Pakistan is now lacking resources in the fight against terrorism as it has reached a saturation point, Pak envoy to the US, Husain Haqqani said.

Last Updated: Aug 17, 2011, 13:32 PM IST

Washington: Apparently for the first time,
Pakistani officials do not feel any threat to their national
security from India despite having moved considerable number
of military personnel and assets from its eastern border to
the western side to fight al Qaeda and Taliban militants.

This is the sense diplomats based in Washington got when
defence attaches of various countries were given a briefing by
the Pakistani embassy here on the country`s efforts in the war
against terrorism.

Pakistani Ambassador to the US, Husain Haqqani, and the
country`s defence attache here gave the briefing during which
the top Pakistani diplomats also sought international support
for Islamabad`s efforts in the war against terrorism,
including material and financial assistance.

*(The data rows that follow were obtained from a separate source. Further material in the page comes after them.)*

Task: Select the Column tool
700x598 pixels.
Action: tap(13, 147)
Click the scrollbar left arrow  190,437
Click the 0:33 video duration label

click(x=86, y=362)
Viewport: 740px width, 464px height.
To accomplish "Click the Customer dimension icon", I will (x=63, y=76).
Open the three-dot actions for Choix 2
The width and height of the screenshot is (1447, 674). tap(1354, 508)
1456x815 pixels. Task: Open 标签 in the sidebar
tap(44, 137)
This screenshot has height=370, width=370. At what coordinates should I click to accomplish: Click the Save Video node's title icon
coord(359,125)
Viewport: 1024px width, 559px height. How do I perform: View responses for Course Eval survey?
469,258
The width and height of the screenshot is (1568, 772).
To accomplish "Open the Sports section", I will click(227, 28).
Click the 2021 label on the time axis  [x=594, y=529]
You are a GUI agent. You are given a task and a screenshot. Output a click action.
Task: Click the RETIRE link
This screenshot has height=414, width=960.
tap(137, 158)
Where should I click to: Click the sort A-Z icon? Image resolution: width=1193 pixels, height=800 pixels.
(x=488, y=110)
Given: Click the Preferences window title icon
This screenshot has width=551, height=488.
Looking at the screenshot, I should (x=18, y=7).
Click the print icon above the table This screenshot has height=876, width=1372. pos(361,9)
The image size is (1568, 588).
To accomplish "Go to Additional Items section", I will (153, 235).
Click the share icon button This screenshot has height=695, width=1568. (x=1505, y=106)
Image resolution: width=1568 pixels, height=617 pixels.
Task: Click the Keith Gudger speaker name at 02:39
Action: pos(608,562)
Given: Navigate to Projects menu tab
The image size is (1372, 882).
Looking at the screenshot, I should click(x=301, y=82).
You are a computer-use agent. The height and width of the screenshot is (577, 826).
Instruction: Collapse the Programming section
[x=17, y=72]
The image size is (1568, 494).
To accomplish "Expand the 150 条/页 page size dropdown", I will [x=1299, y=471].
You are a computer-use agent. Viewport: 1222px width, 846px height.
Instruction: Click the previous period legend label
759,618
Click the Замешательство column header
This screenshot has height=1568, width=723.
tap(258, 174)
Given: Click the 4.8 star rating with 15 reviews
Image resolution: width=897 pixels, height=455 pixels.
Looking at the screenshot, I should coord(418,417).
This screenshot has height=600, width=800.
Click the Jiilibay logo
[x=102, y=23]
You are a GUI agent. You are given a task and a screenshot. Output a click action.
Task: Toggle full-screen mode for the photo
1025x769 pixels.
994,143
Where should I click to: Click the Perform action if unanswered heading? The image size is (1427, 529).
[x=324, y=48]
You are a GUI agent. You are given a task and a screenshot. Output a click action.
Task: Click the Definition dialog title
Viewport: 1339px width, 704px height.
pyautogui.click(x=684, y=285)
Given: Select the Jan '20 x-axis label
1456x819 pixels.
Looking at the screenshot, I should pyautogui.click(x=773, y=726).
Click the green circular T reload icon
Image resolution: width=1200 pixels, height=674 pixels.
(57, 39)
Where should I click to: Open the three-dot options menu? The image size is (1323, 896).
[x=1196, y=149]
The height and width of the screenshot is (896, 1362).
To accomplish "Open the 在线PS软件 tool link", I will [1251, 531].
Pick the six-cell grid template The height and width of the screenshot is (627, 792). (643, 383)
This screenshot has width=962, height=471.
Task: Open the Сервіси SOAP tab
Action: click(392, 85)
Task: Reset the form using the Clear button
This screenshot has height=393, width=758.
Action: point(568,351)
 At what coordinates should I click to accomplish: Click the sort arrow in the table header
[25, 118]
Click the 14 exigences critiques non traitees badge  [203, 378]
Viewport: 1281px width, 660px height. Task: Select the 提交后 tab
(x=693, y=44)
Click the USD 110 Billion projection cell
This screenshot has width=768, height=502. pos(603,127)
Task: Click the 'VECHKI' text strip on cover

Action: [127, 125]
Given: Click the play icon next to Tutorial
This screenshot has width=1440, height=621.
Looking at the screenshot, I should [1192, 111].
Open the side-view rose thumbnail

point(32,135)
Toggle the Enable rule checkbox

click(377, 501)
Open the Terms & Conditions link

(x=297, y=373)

The Indian defence attache was not invited for the
meeting.

During the meeting, Pakistani diplomats are believed to
have informed the defence attaches of a number of countries
that seven to nine divisions have been deployed in the tribal
areas of the country along the Afghan border; of which three
to five divisions of troops had been moved from the Indian
border.

They have also moved 450 artillery guns and 142 tanks to
the country`s western border.

Pakistani diplomats in their presentation also said that
that they did not pull out troops from these areas despite the
massive floods last year.

"All this disapproves the repeated public assertion by
the Pakistani army that they face greatest challenge from the
East," said a diplomat familiar with the discussions at the
meeting, requesting anonymity.

Another diplomat familiar with meeting`s agenda told a news agency that during the briefing Pakistani officials conceded that
they have been facing "credibility problem" in the aftermath
of the US operation at Abbottabad that killed al Qaeda chief
Osama bin Laden.

However, Pakistani officials asserted that they have been
able to overcome the initial challenge from Tehrik-e-Taliban
Pakistan (TTP) and the civilian government has been able to
create a national consensus against terrorism and avoid
collateral damage, and that 80 per cent of the internally
displaced people as a result of the counter-terrorism
operation have returned home.

Pakistani officials argued that the international
commitment in terms of funds to fight terrorism has not been
coming through, including from the United States.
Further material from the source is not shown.